Editor: Can you discuss and dispel some of the common myths associated with forensics?

Gosalia: Two common myths are that you're over collecting information when making forensic physical images and that making physical images is time consuming. Many people have the misperception that a forensic image means that they will have to go in and separately weed out what they view to be the relevant data from all of other data found on the hard drive. When you make a forensic image, you're not just getting emails, Word files, Excel files, etc. - you're also getting operating system files, application files, temporary files and other documents that you might not think from the outset are useful or even required in a production.

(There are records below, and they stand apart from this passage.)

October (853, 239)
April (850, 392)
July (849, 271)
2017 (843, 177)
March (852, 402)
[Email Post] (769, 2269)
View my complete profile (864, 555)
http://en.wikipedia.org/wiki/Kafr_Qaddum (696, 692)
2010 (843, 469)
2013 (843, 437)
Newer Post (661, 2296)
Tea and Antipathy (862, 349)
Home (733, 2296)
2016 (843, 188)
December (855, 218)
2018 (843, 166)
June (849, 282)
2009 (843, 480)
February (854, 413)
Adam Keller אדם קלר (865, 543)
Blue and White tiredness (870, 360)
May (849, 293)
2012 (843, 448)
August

One thing we do at FTI to help manage the sense of "over-collection" is to filter for the business documents, email and other user-generated content from the image to boil down the content to what must be processed in a traditional document review capacity, which has the added benefit of retrieving recoverable deleted files. Also, if you later want to have access to any operating system artifacts to analyze data, such as the registry, we can always access the image that contains a snapshot of the system at the time of the imaging. It's not terribly costly to perform the actual data collection effort, and typically we will bring equipment on site to rapidly image the hard drive. Separately, if you have custodians who are in faraway places, we can look at methods to remotely image their drives as well to minimize travel costs and other burdens.

Editor: To what degree do the art and science of forensics depend on technology versus traditional detective work by a qualified professional?

Gosalia: It's definitely a blend. Certainly you must know the science behind how the operating system works and what the rules are. In the example I gave earlier, science taught me that the modified date persists in certain file types as the file goes from computer to computer, but the creation date can get changed. But a different skill set is required to uncover the story behind the situation. You have to recruit your intuition and years of experience as well as technical knowledge.